Meristogenys dyscritus, Shimada, Tomohiko, Matsui, Masafumi, Yambun, Paul & Sudin, Ahmad, 2011
Shimada, Tomohiko, Matsui, Masafumi, Yambun, Paul & Sudin, Ahmad, 2011, A survey of morphological variation in adult Meristogenys amoropalamus (Amphibia, Anura, Ranidae), with a description of a new cryptic species, Zootaxa 2905, pp. 33-56: 42-50
treatment provided by
Meristogenys dyscritus sp. nov.
Amolops sp. A: Matsui, 1979, p. 340, figs. 26, 28A; Amolops amoropalamus: Matsui, 1986 , p. 628–629 (part); Meristogenys amoropalamus (lineage 3, lineage 4): Shimada et al., 2007 a, p. 173–189; Shimada et al., 2008, p. 24–34; Shimada et al., 2011, p. 158–177, Fig. 3–4 View FIGURE 3 View FIGURE 4 , Appendix 2, Meristogenys amoropalamus (larval morphotype 3 -a): Shimada et al., 2007 b, p. 59–63.
Diagnosis.
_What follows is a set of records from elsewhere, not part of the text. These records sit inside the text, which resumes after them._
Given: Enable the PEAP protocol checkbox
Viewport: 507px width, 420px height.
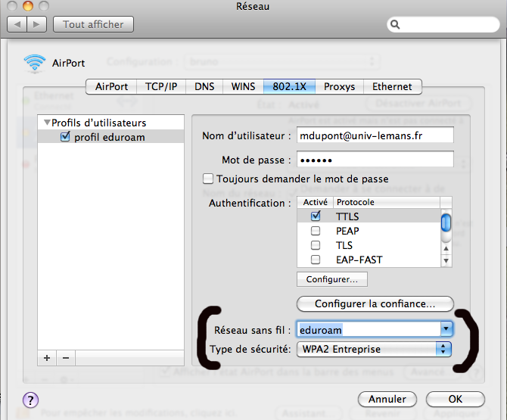Looking at the screenshot, I should pos(316,231).
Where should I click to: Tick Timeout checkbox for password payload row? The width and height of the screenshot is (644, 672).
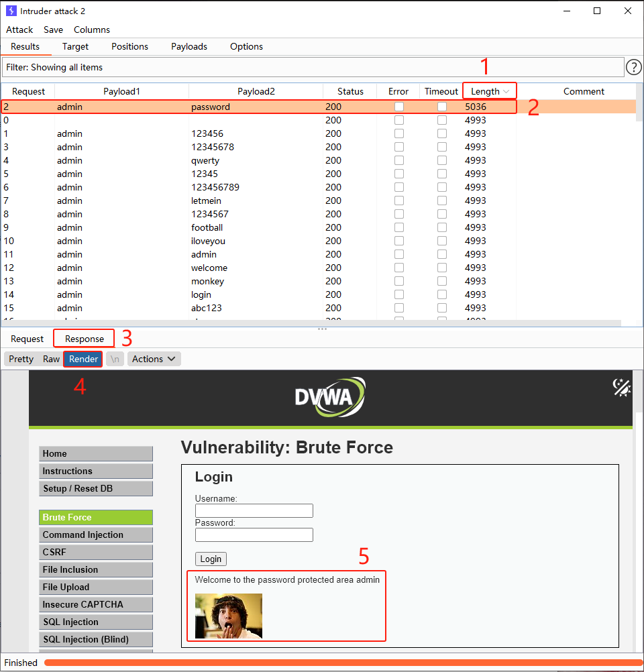coord(442,107)
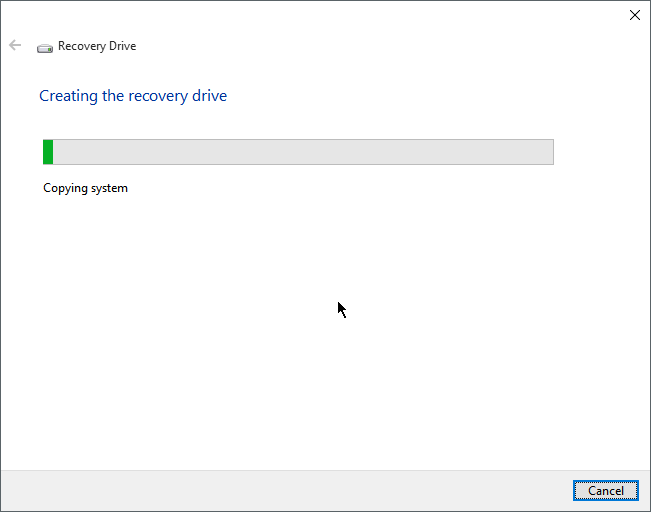The width and height of the screenshot is (651, 512).
Task: Click the middle of the progress bar
Action: 298,152
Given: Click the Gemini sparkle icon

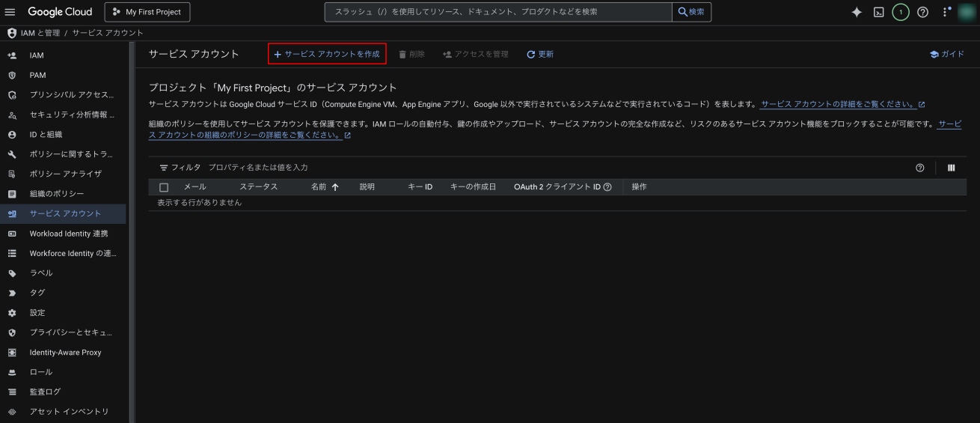Looking at the screenshot, I should pos(857,12).
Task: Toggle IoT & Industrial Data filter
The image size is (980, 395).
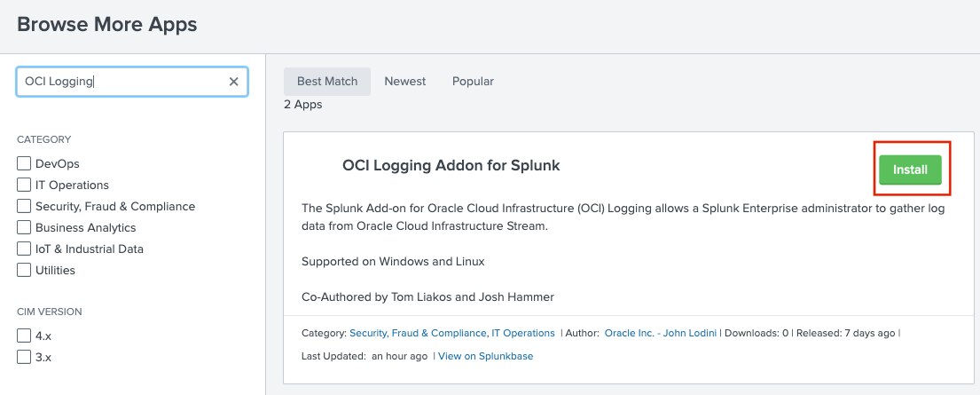Action: 25,249
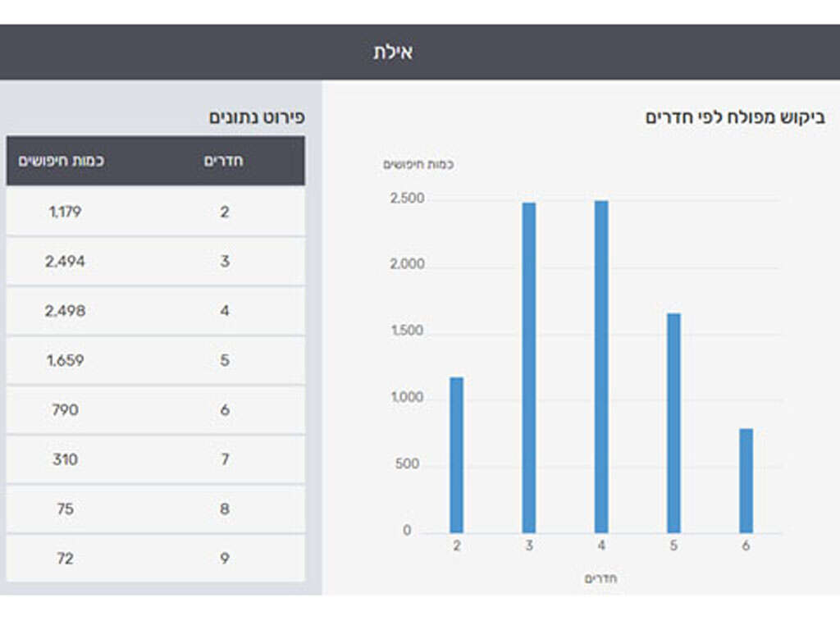This screenshot has width=840, height=630.
Task: Click the חדרים table column header
Action: 224,161
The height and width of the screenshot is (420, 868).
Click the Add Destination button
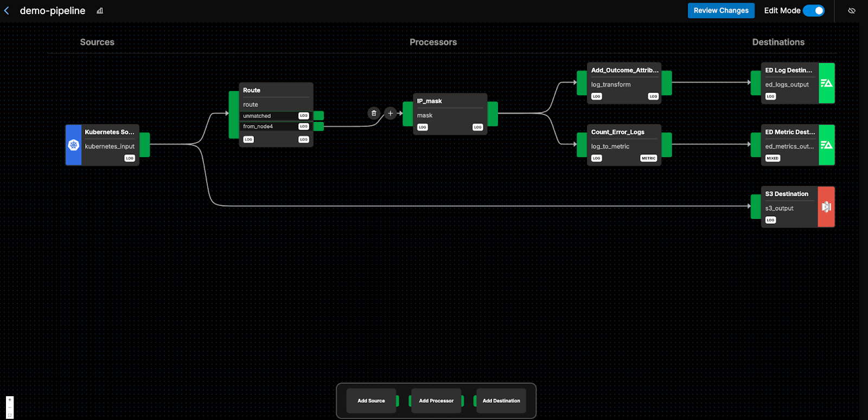click(501, 401)
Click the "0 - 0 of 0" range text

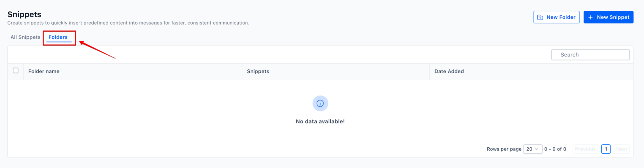[555, 149]
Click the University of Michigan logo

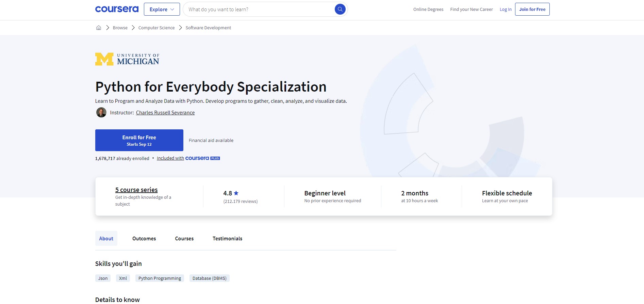click(127, 59)
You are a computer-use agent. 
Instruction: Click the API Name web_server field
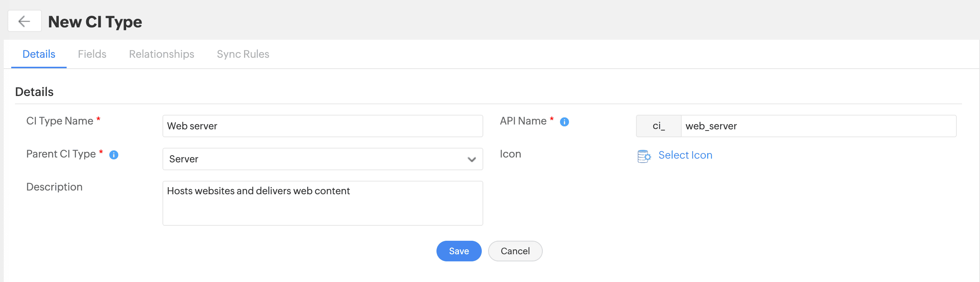click(818, 126)
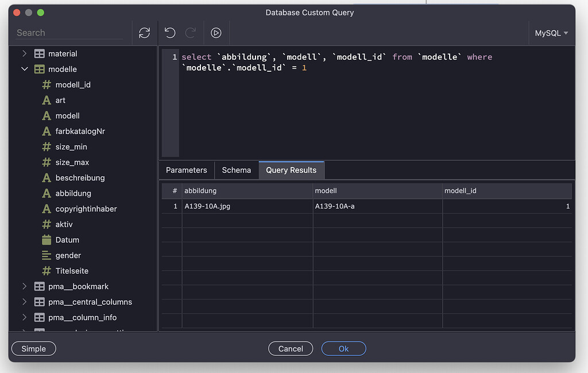The image size is (588, 373).
Task: Click the Simple button
Action: (33, 348)
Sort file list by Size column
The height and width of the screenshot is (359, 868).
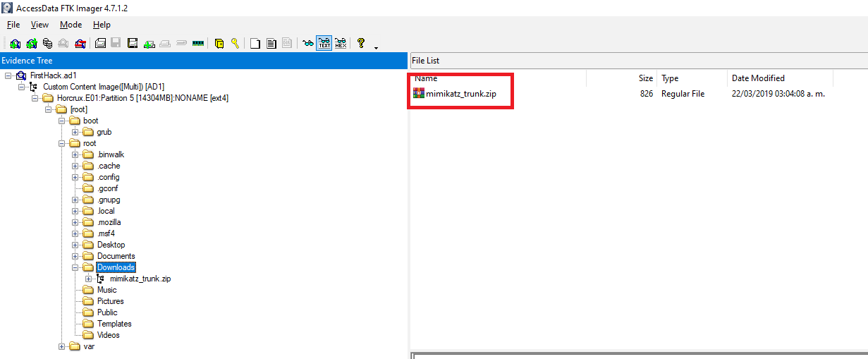pyautogui.click(x=645, y=78)
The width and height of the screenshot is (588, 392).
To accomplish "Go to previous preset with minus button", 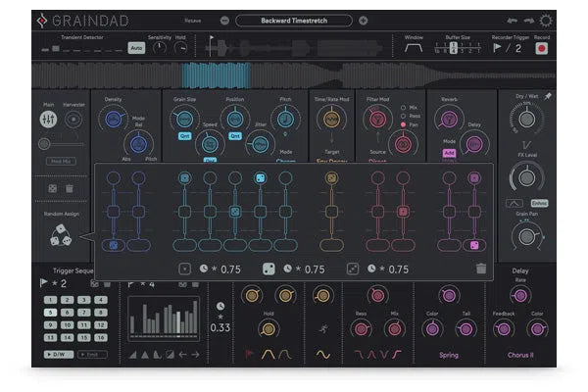I will pyautogui.click(x=224, y=21).
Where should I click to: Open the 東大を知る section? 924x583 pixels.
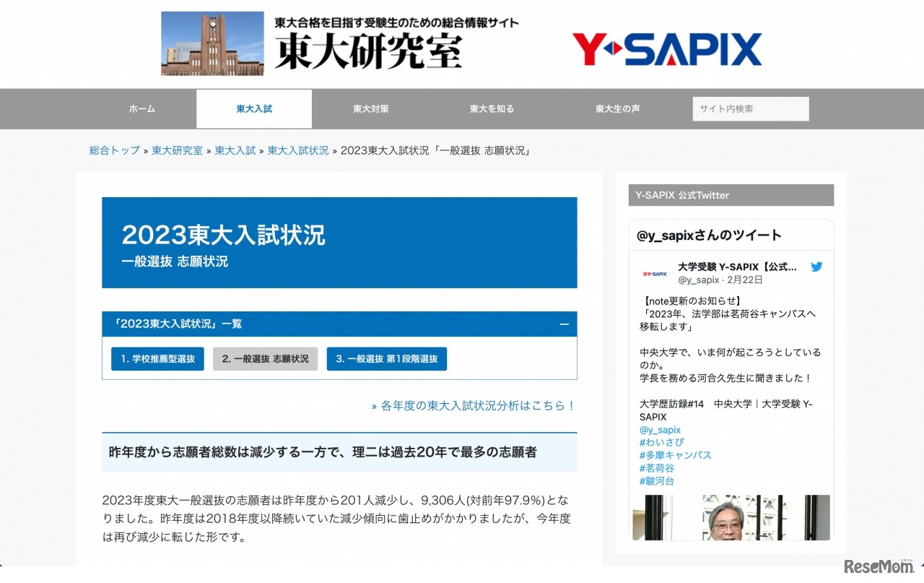click(491, 108)
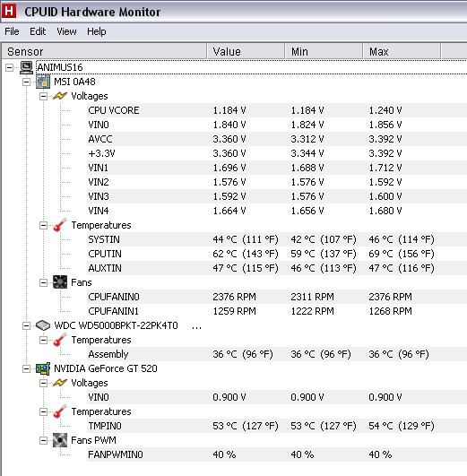The height and width of the screenshot is (476, 467).
Task: Collapse the MSI 0A48 tree node
Action: point(26,82)
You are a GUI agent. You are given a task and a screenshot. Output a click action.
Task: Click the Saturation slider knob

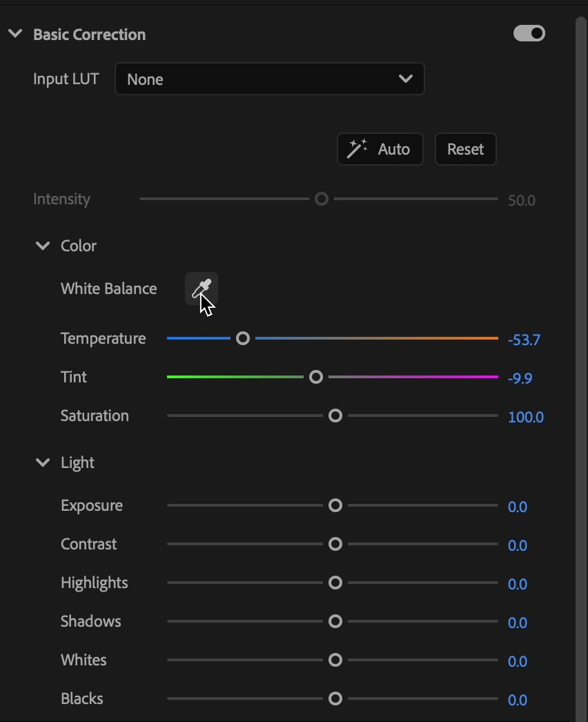coord(335,416)
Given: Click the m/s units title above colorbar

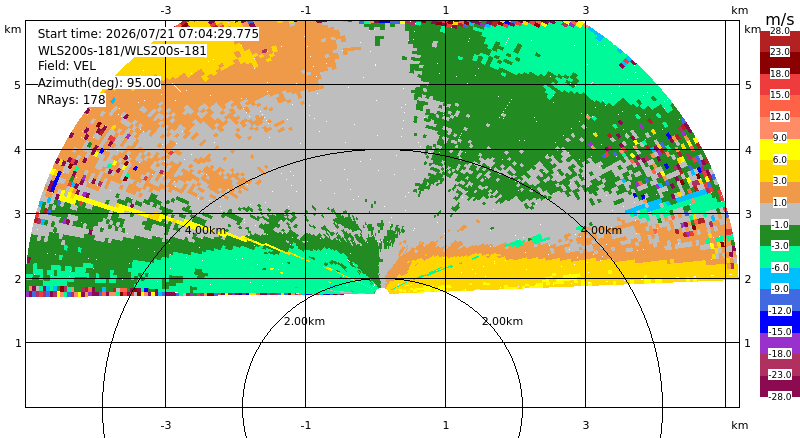Looking at the screenshot, I should (780, 19).
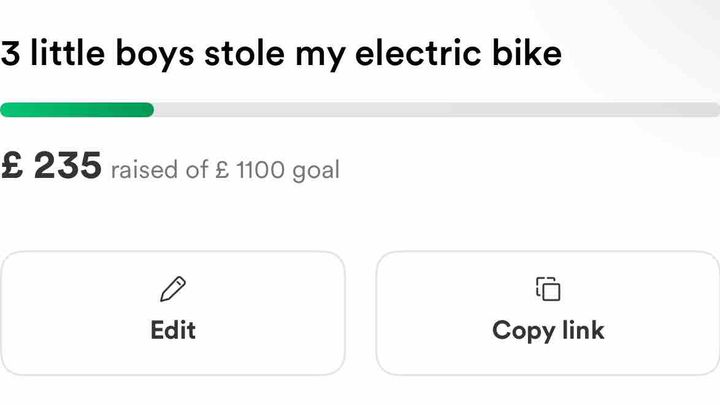
Task: Click the green filled progress bar section
Action: point(77,110)
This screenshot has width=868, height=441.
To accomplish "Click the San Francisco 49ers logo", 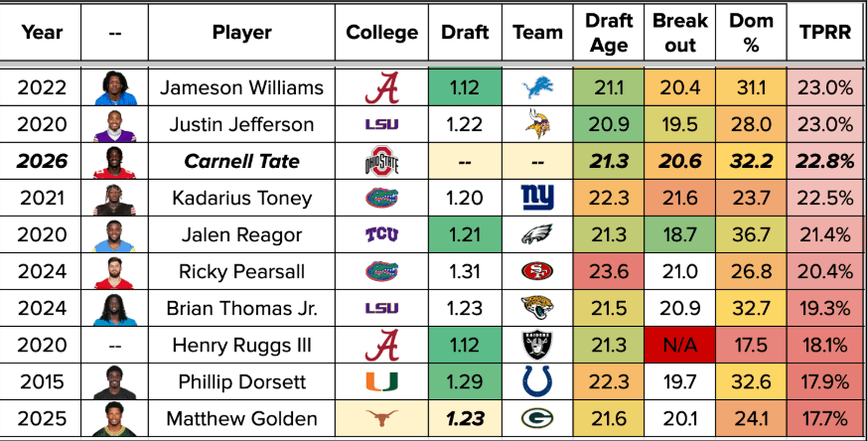I will (x=537, y=271).
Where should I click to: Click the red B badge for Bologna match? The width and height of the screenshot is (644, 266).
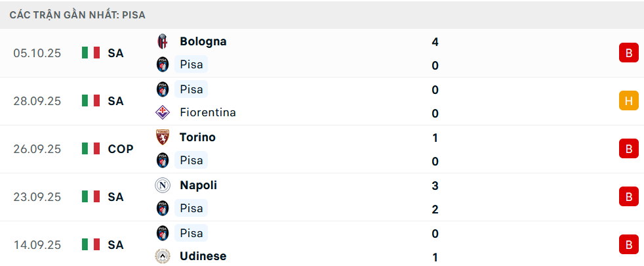pos(628,53)
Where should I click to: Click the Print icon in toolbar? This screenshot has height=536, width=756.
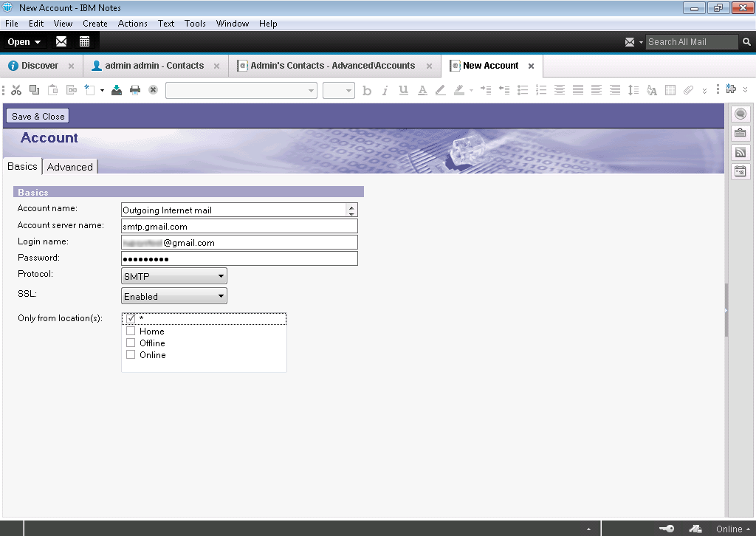coord(135,90)
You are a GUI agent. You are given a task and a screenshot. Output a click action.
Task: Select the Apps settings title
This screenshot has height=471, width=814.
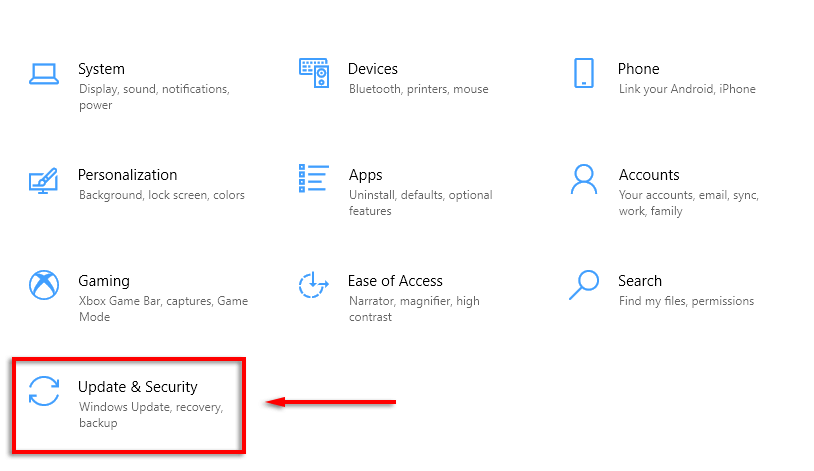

This species is a member of the genus Meristogenys , based on the morphology of the larval specimens molecularly assigned to it (larval morphotype 3 -a in Shimada et al., 2007 a); these had diagnostic characteristics of the genus: abdominal sucker; divided upper jaw sheaths; and ribs on the outer surface of both jaw sheaths. Meristogenys dyscritus is a small species of the M. jerboa species group (Matsui, 1986), with male SVL 31.7–39.5 mm, female SVL 61.0– 71.2 mm; rear of thigh dark brown, dusted with small irregular light spots; web poorly developed leaving terminal two phalanges on fourth toe free of broad webbing; ova relatively small and heavily pigmented in the animal pole; upper third of iris sandy brown to yellowish brown.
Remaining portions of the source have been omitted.